◆ TASK INSTRUCTIONS
• A. Please copy word for word the part of the text on mattress firmness and low back pain, starting at "The results at" and ending at "firm nearly doubles.".
• B. Resume the text on mattress firmness and low back pain after its final sentence, writing what comes next.

◆ DOCUMENT PASSAGE
══════════

Right up there alongside "eating an apple a day" and "not walking outside with wet hair on a cold day" is the other widely held "medical truth" that "a firm mattress is good for your back." While the first 2 tenets are largely discounted by anyone with some medical training, the virtues of a firm mattress are generally espoused by the medical and lay community alike—that is, despite the utter lack of scientific evidence to support it. In an attempt to shed light on this poorly understood subject, Kovacs and associates assess the effect of the firmness of a mattress on low back pain.
In a double-blind, multicenter trial, 313 adults with chronic nonspecific low back pain were randomized (with 310 patients available in the intention-to-treat analysis) to use a firm mattress vs a medium-firm mattress. Inclusion criteria included adults older than 18 with nonreferred low back pain not related to an underlying disorder such as trauma, cancer, or infection. Patients taking analgesics dosed in the evening or lasting 24 hours were excluded. Mattress firmness was based upon the European Committee for Standardization rating scale. Patients were randomly assigned to a firm mattress (scored 2-3) or a medium mattress (scored 5-6). Outcomes were measured at 90 days with the primary end points including pain while lying in bed; pain upon arising; and disability. Self-assessment of pain was made using the visual analogue scale (VAS), and disability was assessed with the Roland Morris 24-item disability questionnaire.
The results at 90 days showed that both groups experienced improvements compared to baseline. As for comparisons between groups, on the "pain while lying in bed" measurement, the firm group improved 70% compared to an 80% improvement in the medium-firm group (P = ns); both improved 57% with respect to "pain upon rising" and patients in the medium-firm group had a superior improvement in disability of 30% vs 50% (P = .008). Kovacs et al note that 77% of patients in the firm group accurately perceived the firmness of their mattress, whereas 43% of the medium-firm group also believed they were on firm mattresses. If this confounding variable is removed, the improvement of the medium-firm mattress over the firm nearly doubles.

══════════

◆ DATASET RECORDS

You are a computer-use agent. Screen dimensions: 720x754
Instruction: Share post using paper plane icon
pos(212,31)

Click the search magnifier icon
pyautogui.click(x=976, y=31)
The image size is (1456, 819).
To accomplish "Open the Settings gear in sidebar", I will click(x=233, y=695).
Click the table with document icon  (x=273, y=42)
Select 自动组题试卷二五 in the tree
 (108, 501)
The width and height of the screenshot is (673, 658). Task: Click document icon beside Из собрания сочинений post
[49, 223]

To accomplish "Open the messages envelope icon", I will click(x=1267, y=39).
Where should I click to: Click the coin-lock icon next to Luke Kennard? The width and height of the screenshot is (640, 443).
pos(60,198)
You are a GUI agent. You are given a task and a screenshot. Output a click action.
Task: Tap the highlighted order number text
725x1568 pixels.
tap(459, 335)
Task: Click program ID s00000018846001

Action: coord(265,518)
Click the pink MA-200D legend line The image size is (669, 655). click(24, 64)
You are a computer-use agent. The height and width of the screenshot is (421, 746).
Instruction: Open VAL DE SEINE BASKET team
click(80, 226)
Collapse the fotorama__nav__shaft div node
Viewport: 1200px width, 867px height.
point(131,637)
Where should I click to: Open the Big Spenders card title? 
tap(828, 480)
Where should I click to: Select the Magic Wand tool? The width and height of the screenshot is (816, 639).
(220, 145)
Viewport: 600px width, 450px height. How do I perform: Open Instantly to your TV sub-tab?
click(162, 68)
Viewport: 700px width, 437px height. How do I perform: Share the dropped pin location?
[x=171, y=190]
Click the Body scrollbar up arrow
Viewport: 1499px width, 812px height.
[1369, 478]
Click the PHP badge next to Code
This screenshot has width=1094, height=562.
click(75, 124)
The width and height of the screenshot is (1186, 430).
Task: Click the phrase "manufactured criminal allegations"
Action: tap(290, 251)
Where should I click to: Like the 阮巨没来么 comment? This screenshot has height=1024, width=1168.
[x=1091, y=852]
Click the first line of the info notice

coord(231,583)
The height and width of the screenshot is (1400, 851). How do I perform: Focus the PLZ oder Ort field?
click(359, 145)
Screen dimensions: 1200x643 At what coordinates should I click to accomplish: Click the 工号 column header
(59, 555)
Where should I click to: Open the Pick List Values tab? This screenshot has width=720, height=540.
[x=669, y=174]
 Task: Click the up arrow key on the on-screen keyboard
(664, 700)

══════════

◆ ANSWERS TO THE TASKS
• A.
The results at 90 days showed that both groups experienced improvements compared to baseline. As for comparisons between groups, on the "pain while lying in bed" measurement, the firm group improved 70% compared to an 80% improvement in the medium-firm group (P = ns); both improved 57% with respect to "pain upon rising" and patients in the medium-firm group had a superior improvement in disability of 30% vs 50% (P = .008). Kovacs et al note that 77% of patients in the firm group accurately perceived the firmness of their mattress, whereas 43% of the medium-firm group also believed they were on firm mattresses. If this confounding variable is removed, the improvement of the medium-firm mattress over the firm nearly doubles.

• B.
Consider that in order to do this study, Kovacs et al had to actually purchase new firm or medium-firm mattresses for each subject. At an average price of $500, this low-tech experiment ending up costing a minimum of $150,000, not counting a group purchase discount. But the point remains that such a seemingly simple study is in practice very hard to do. As with many provocative studies, more questions are raised than answered. What were the actual firmness measures of the baseline mattresses and did the degree of increase in firmness correlate best with improvement? Indeed many more issues can be raised, but for now let us consider the possibility that an apple a day doesn’t necessarily keep the doctor away, that you don’t catch a cold from being cold, and that a medium-firm mattress that feels more comfortable may in fact be more comfortable. — Jeffrey Reich, Assistant Professor of Neurology, New York Presbyterian Hospital- Cornell Campus; Assistant Editor, Neurology Alert.